Da allora non smise mai più di obbedire alla Chiesa e la Chiesa non fu così miope da contrastare un suo fedele obbediente che poteva essere contrapposto ai movimenti ereticali dell’epoca. Francesco e la sua povertà divennero da allora un deposito prezioso dal quale la Chiesa poté e può attingere e utilizzare come e quando vuole.
Per quanto riguarda l’affermazione che “il poverello di Dio si scagliò con il solo esempio contro la lussuria dei cardinali del suo tempo” si può solo rilevare che nei suoi Ammonimenti  capo XXVI, Francesco scrisse di non giudicare i chierici, il corpo sacerdotale:
“Beato il servo di Dio che ha fiducia nei chierici, i quali vivono rettamente secondo le norme della santa Chiesa romana, e guai a quelli che li disprezzano: infatti anche se sono peccatori, nessuno deve giudicarli, perché solo il Signore stesso riserva a sé il diritto di giudicarli.
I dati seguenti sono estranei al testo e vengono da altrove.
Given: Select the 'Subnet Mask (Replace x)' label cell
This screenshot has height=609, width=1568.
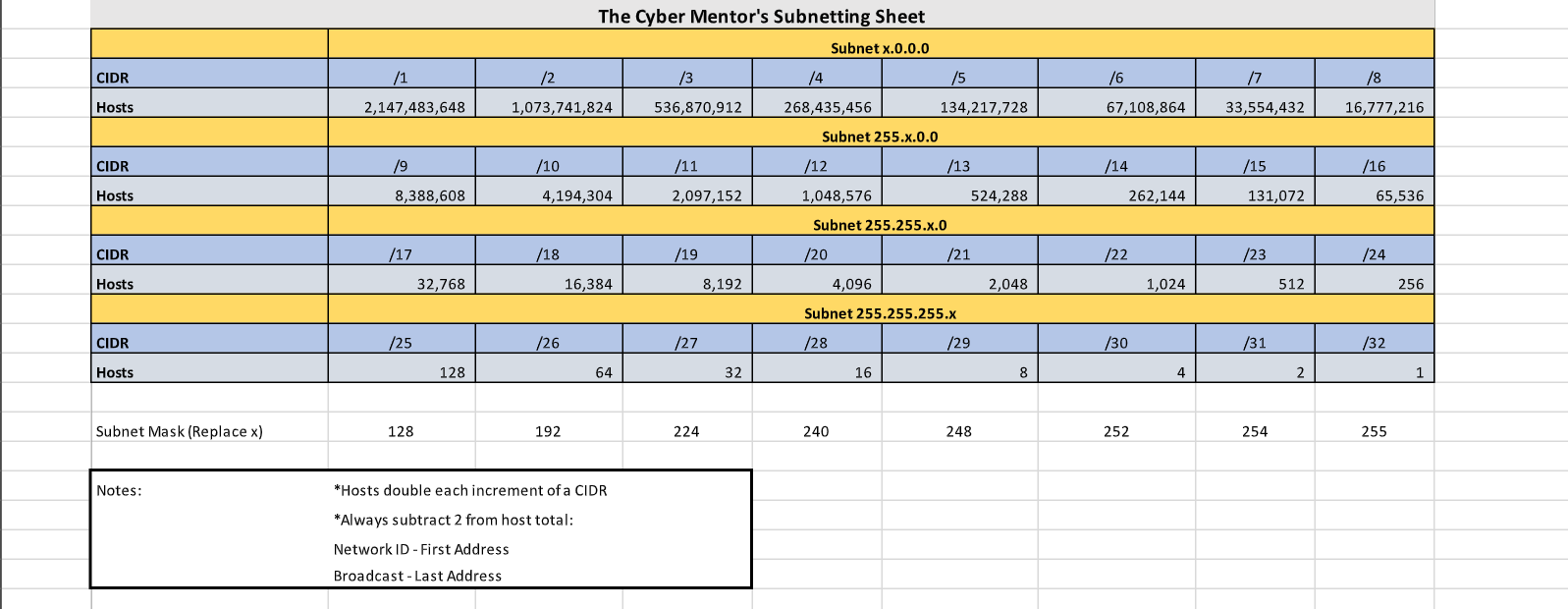Looking at the screenshot, I should (180, 431).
Infatti, di quanto è più grande di tutti il loro ministero, che esercitano intorno al santissimo corpo e al santissimo sangue del nostro Signore Gesù Cristo, che essi ricevono e solo amministrato agli altri, di tanto più grande è il peccato di coloro che peccano contro di essi, che se peccassero contro tutti gli altri uomini di questo mondo.”
Francesco era pienamente un uomo del medioevo. Aborriva i libri, i suoi frati non li potevano possedere. Era obbediente e aveva una unica preoccupazione essere povero ed ultimo. E’ stata questa la sua grandezza: non predicava la povertà, ma la viveva.
La sua povertà era esistenziale non dottrinale. Non faceva sottoscrivere a nessuno regole da seguire: la sua regola era il Vangelo e l’essere povero.    
Nell’orizzonte di Francesco quindi non potevano neppure esistere le opere sociali, poiché uno povero veramente non ha alcuna risorsa per fare del bene agli altri.
Lui rispetto alle opere sociali era quello che doveva essere aiutato non quello che aiutava.
Per chi è interessato ecco una piccola raccolta bibliografica di testi riguardanti Francesco d’Assisi:
Fra  Tommaso da Celano, Vita di S. Francesco d’Assisi e Trattato dei Miracoli;
Tutti gli scritti di San Francesco; I Fioretti di San Francesco;
Frate Leone e compagni, S. Francesco d’Assisi; I fiori dei tre compagni;
Beato Egidio di Assisi, I detti; Frate Leone, Lo specchio di perfezione;
Le sacre nozze del beato Francesco con Madonna Povertà; La leggenda dei tre compagni;  Paul Sabatier, Vita di San Francesco; J. Joergensen, San Francesco d’Assisi; L. Savatorelli, Vita di San Francesco d’Assisi, P. Dallari, Il dramma di Frate Elia; G. E. Lovrovich, Jacopa dei Settesoli.